Pictures aside, reproduce exactly each line from the one holding "This screenshot has width=802, height=594." through the last line of the material, both ends included.

Top of EXERCISE MATERIAL

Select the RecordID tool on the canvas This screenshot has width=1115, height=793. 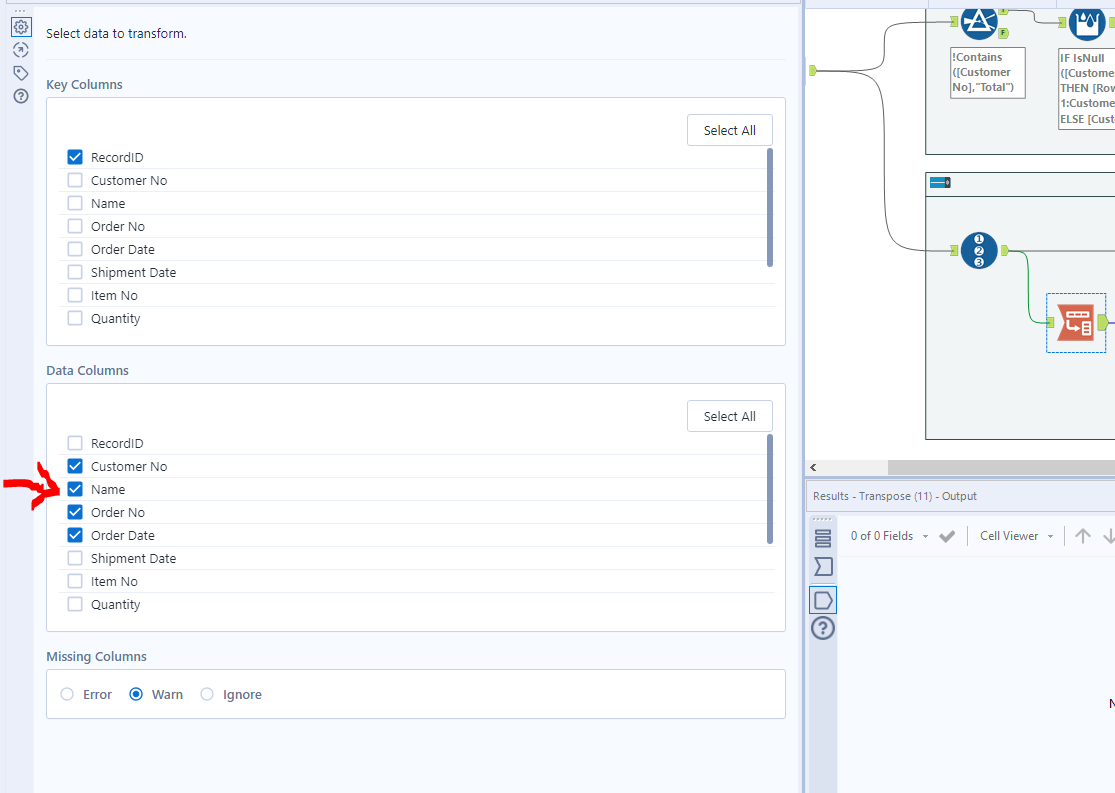[979, 250]
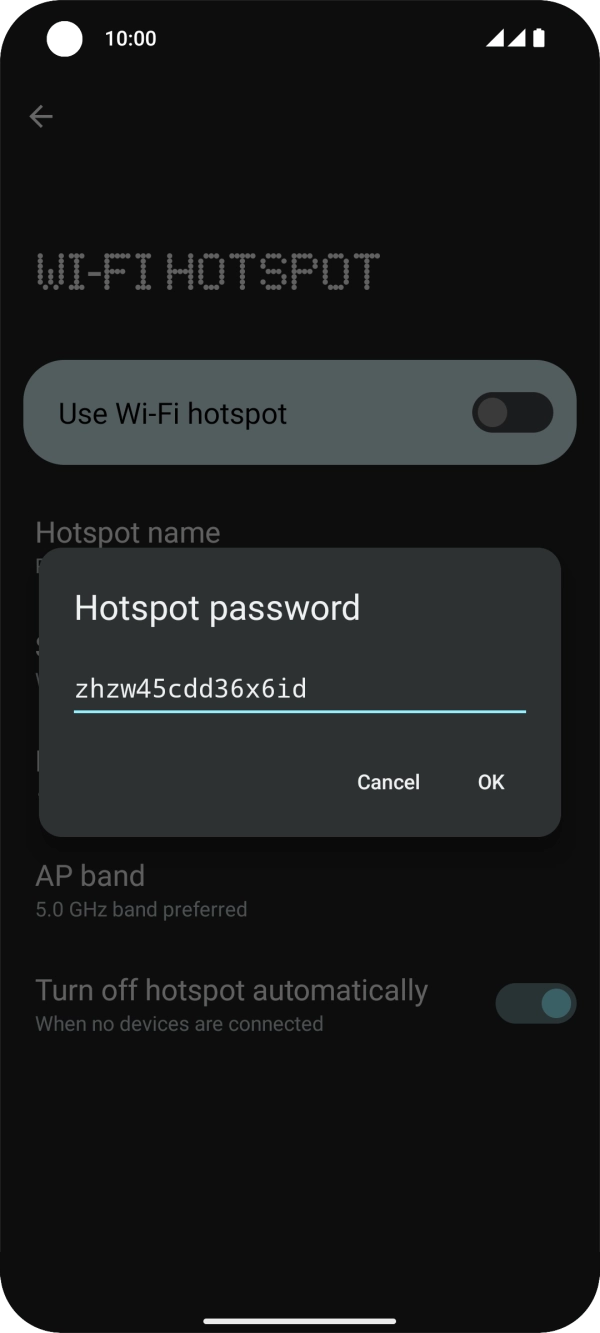This screenshot has width=600, height=1333.
Task: Tap the left cellular signal icon
Action: point(495,38)
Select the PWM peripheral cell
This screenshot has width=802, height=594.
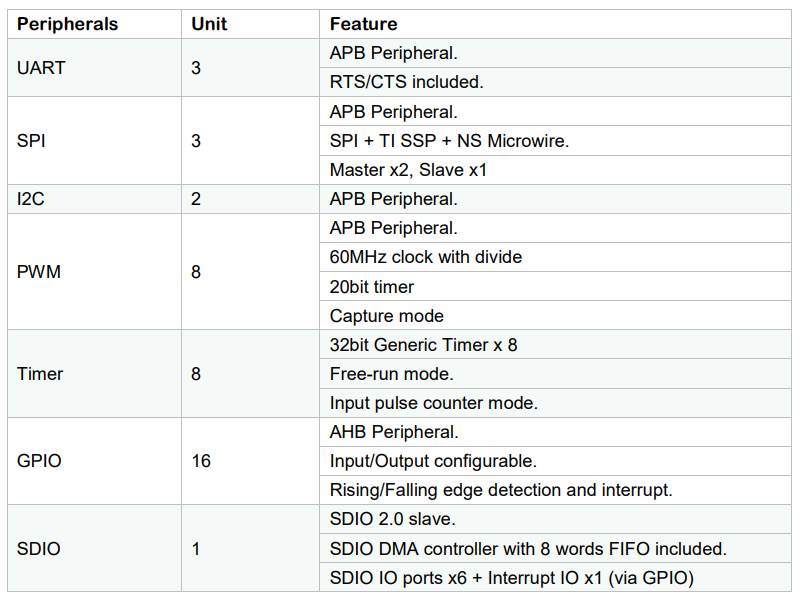click(x=94, y=272)
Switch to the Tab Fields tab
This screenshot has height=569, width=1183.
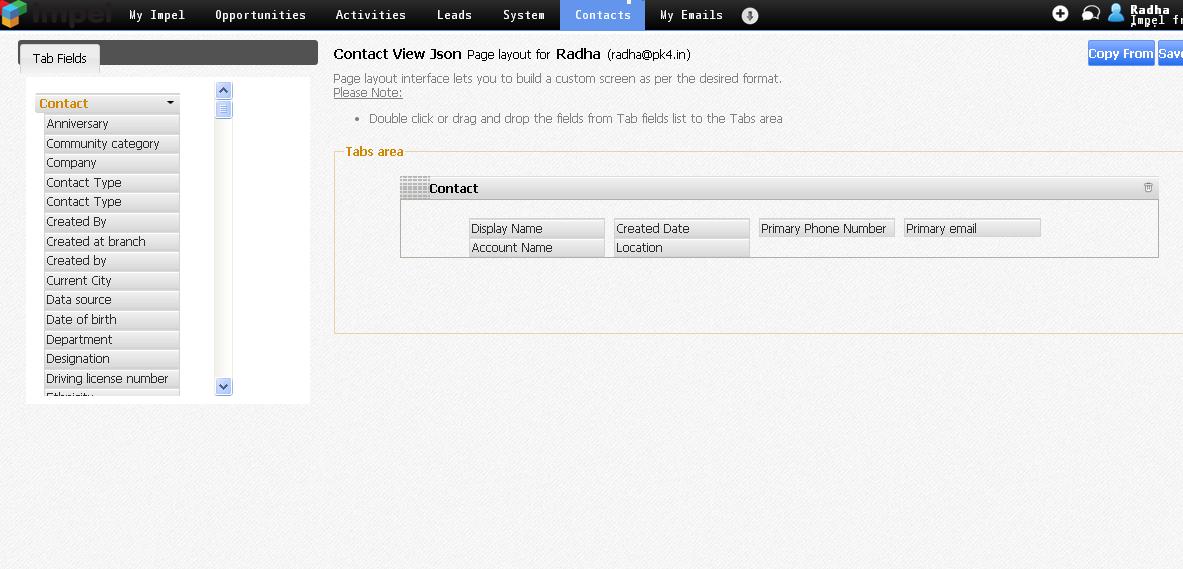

Bottom of EXERCISE MATERIAL

» THE COMPLETED TASK:
This screenshot has width=802, height=594.
click(x=94, y=272)
Switch to the Tab Fields tab
This screenshot has height=569, width=1183.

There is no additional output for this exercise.